Visibility is not only good for management; it also helps to build trust throughout the supply chain network and with customers, too. Companies can be more transparent about what their supply chain looks like, and what efforts they need to make to manage emerging issues. Visibility of data in this way also plays directly into risk management.

Risk management

Due diligence in a globalised world is increasingly hard, and relocating supply chains onshore or ‘near shore’ will not necessarily make this easier. But with the kinds of technology and visibility of data emerging now, due diligence and risk management – and consequently governance – can be much improved.

Finance professionals will play an essential role in managing risk throughout the supply chain, including by using technology to stress-test the strength of the organisation under key pressures. It will also be their job to conduct enhanced monitoring for increasing levels of fraud, and they will have to work hand-in-hand with supply teams to ensure that legislative frameworks are followed and disclosed appropriately.

ESG issues

Almost 80 per cent of an organisation’s sustainability impact sits in its supply chain. It’s clearly essential, then, that finance and supply chain teams collaborate over the ESG issues that arise there.

Since reporting on ESG – and, soon, actually accounting for sustainability using new standards – is the job of the finance team, having a strong understanding of issues such as carbon emissions and workforce conditions throughout the supply chain is non-negotiable.

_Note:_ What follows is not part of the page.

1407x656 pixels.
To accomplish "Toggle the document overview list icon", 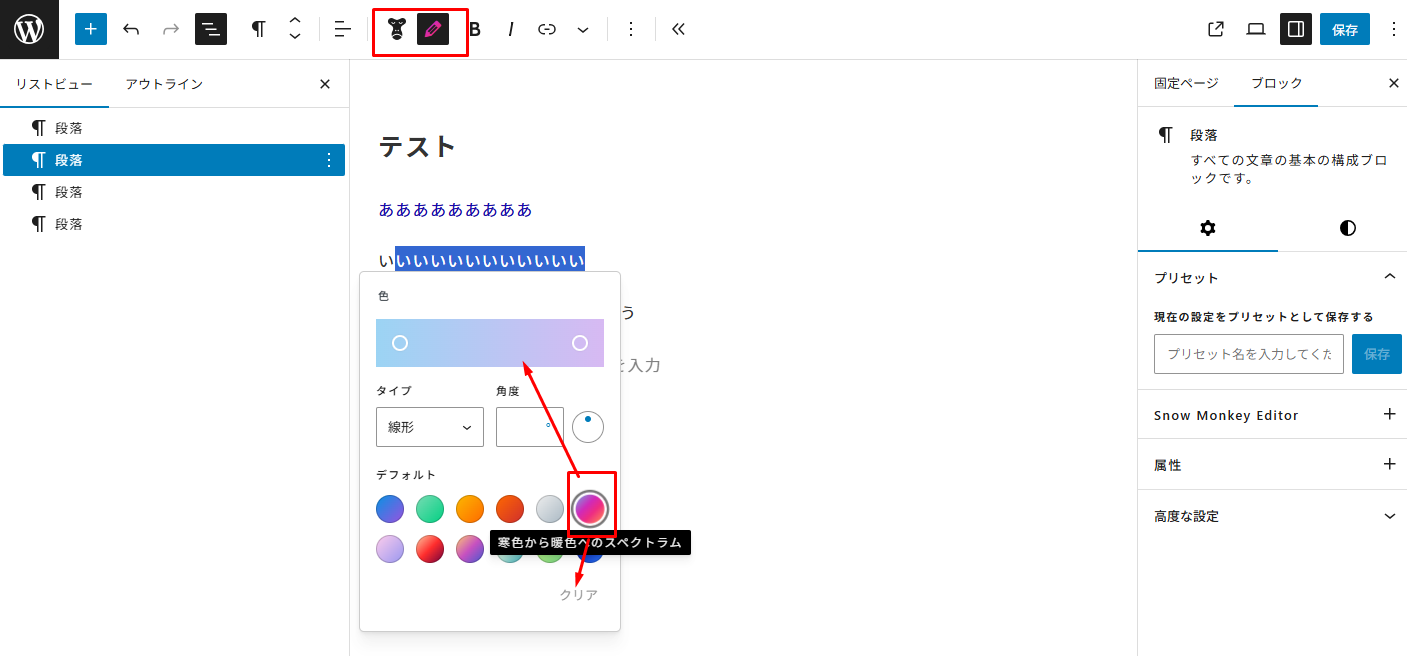I will click(211, 29).
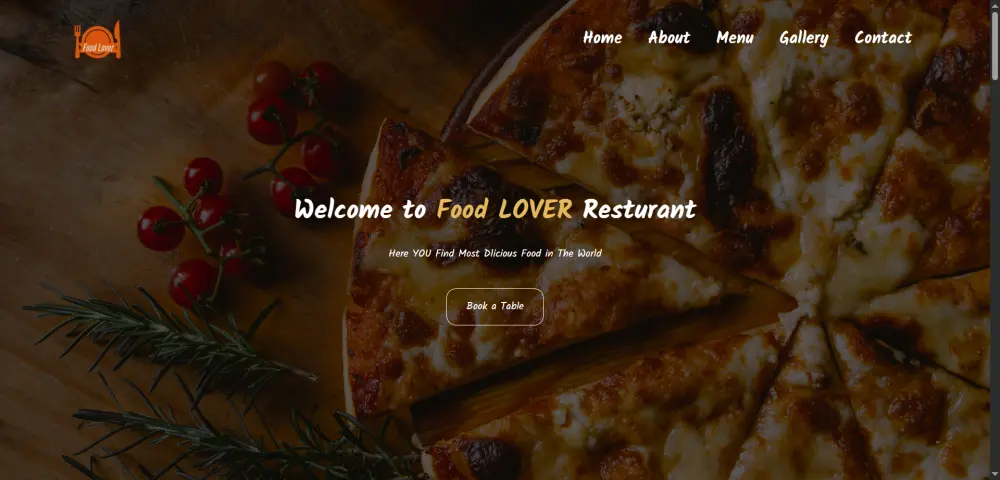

Finance professionals will need to have a vision for sustainability, understand how to measure it and work out the true costs of supply – including how non-financial costs impact the success of the organisation. They will also have to drive data collection and due diligence across supply networks, and understand rapidly emerging legislation and reporting requirements.

New tactics for new times

This decade has heralded a new era of severe disruption and volatility that demands a new tactic: collaboration. Finance and supply chain teams have to work together to address problems and execute plans, while keeping sustainability and ethics squarely in their sights.

Each of these teams has unique skills and insights that can help preserve and improve the business model and deliver excellence in the midst of constant change.